Begin at the line with "At what coordinates" and output every line through the end of the records, exactly as given. Omit pictures.

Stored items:
╭──
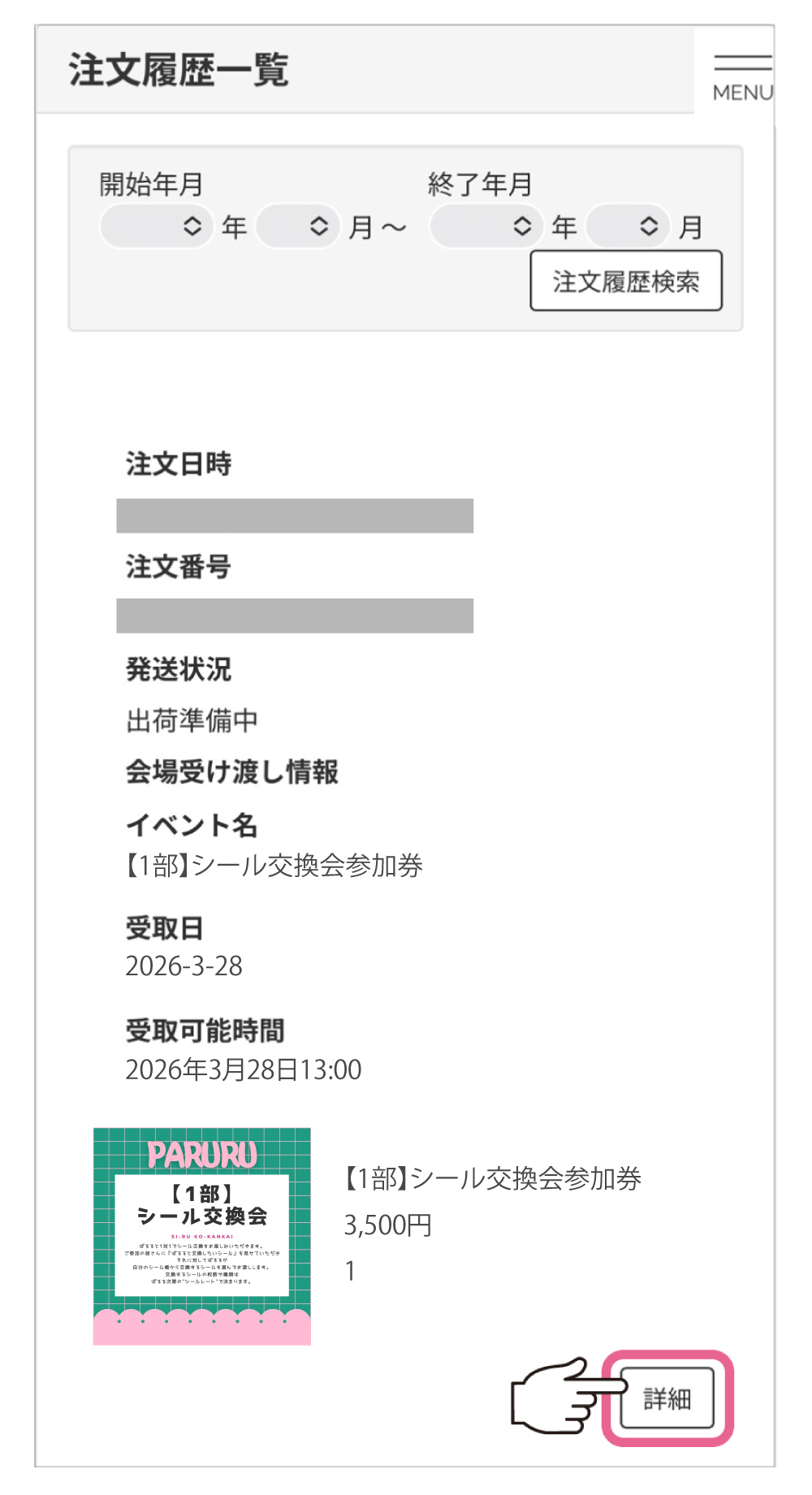Click product name beside the thumbnail
Screen dimensions: 812x1495
coord(493,1178)
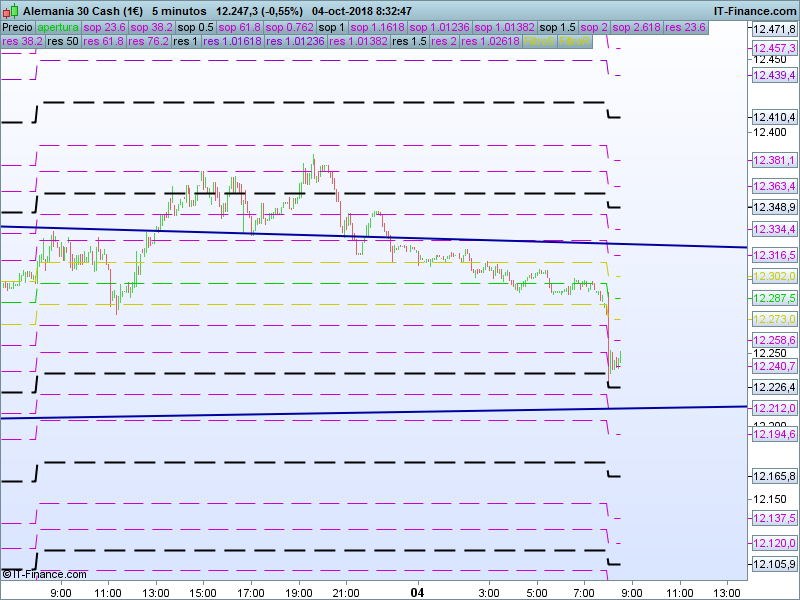
Task: Open IT-Finance.com link at top right
Action: click(x=754, y=11)
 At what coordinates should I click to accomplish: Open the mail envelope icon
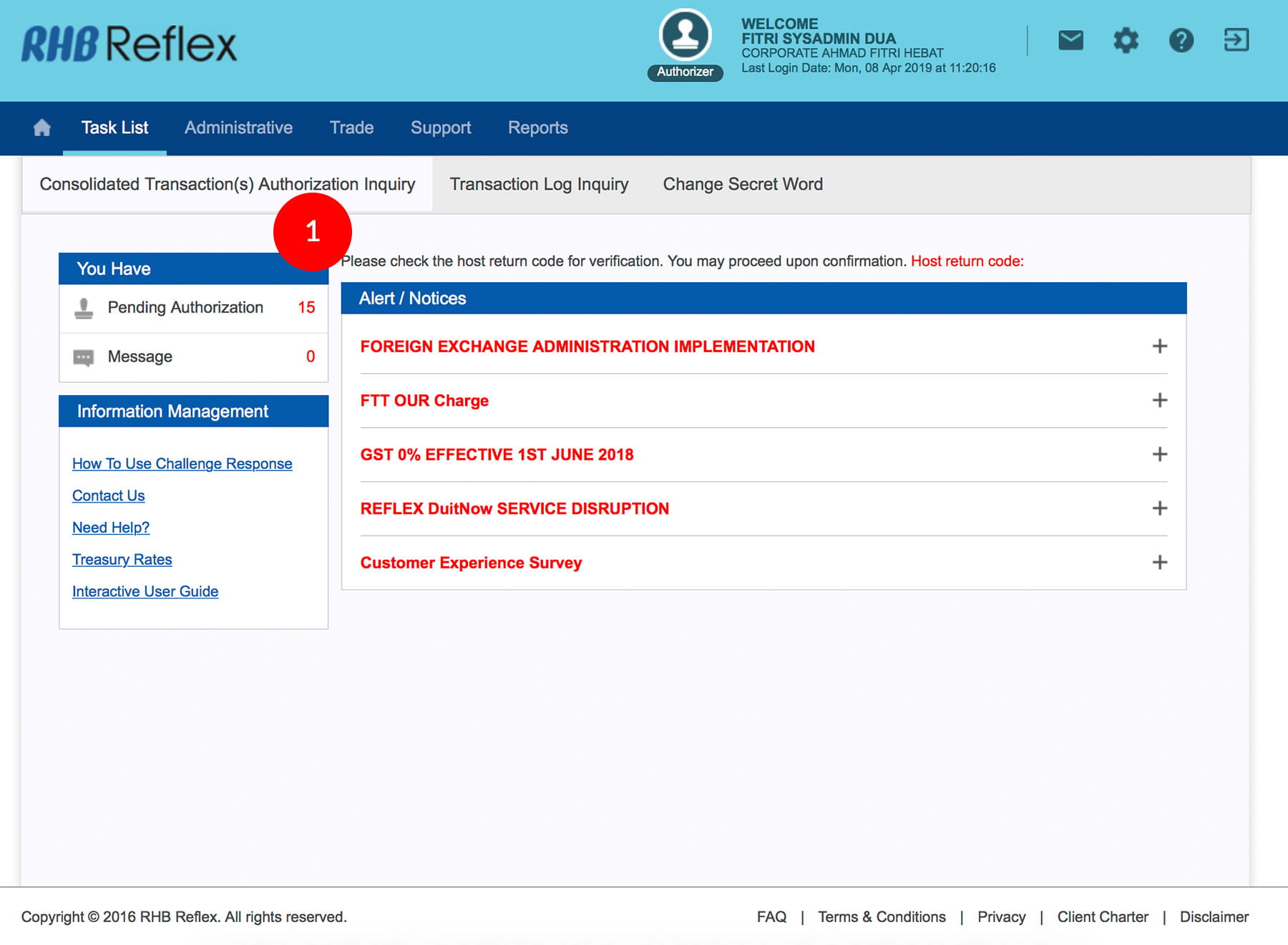click(x=1070, y=40)
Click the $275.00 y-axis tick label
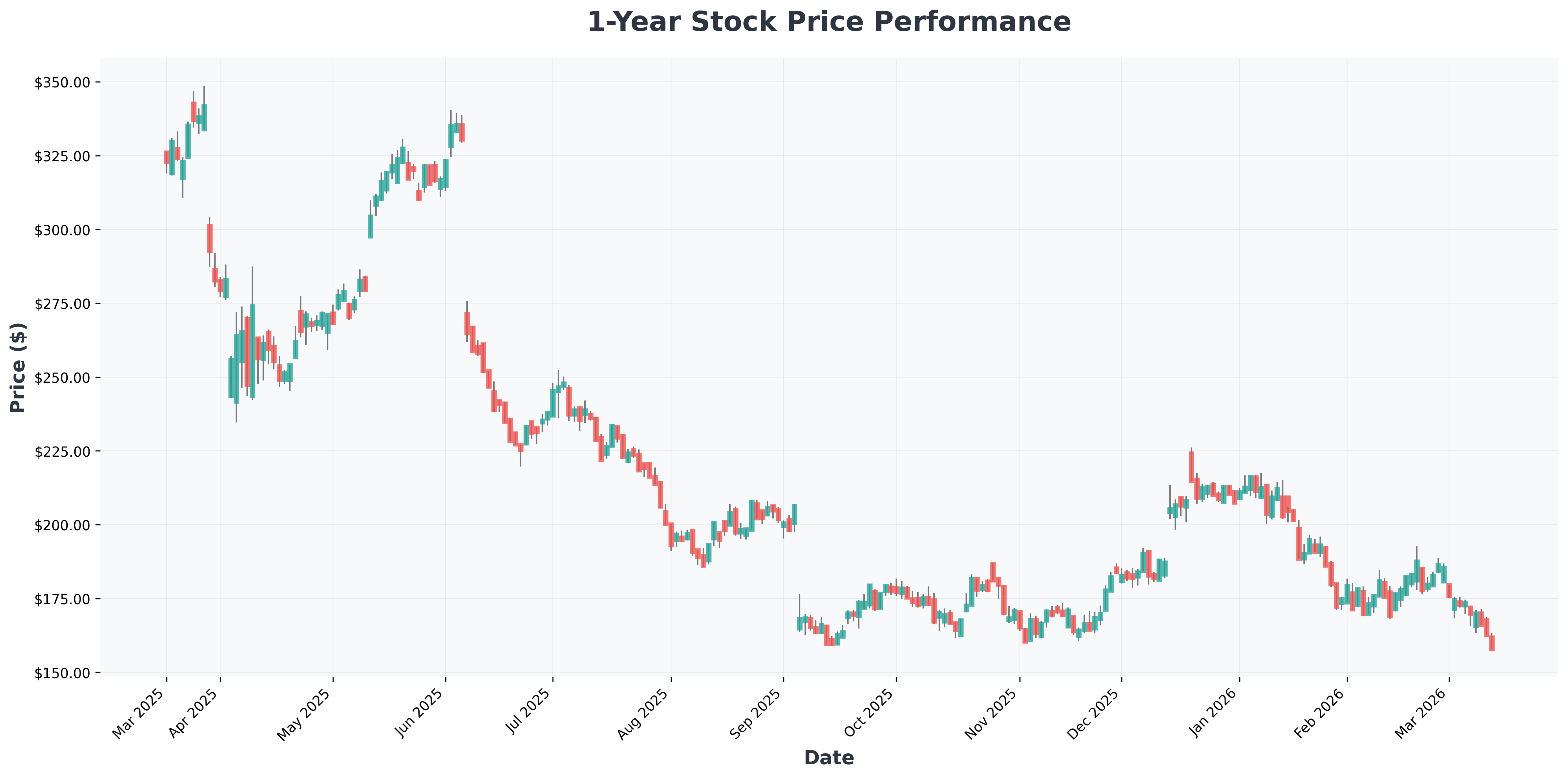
╰──
Reply to the exercise:
 At what coordinates should I click to accomplish: Open the mail envelope icon
click(x=1070, y=40)
Click the $275.00 y-axis tick label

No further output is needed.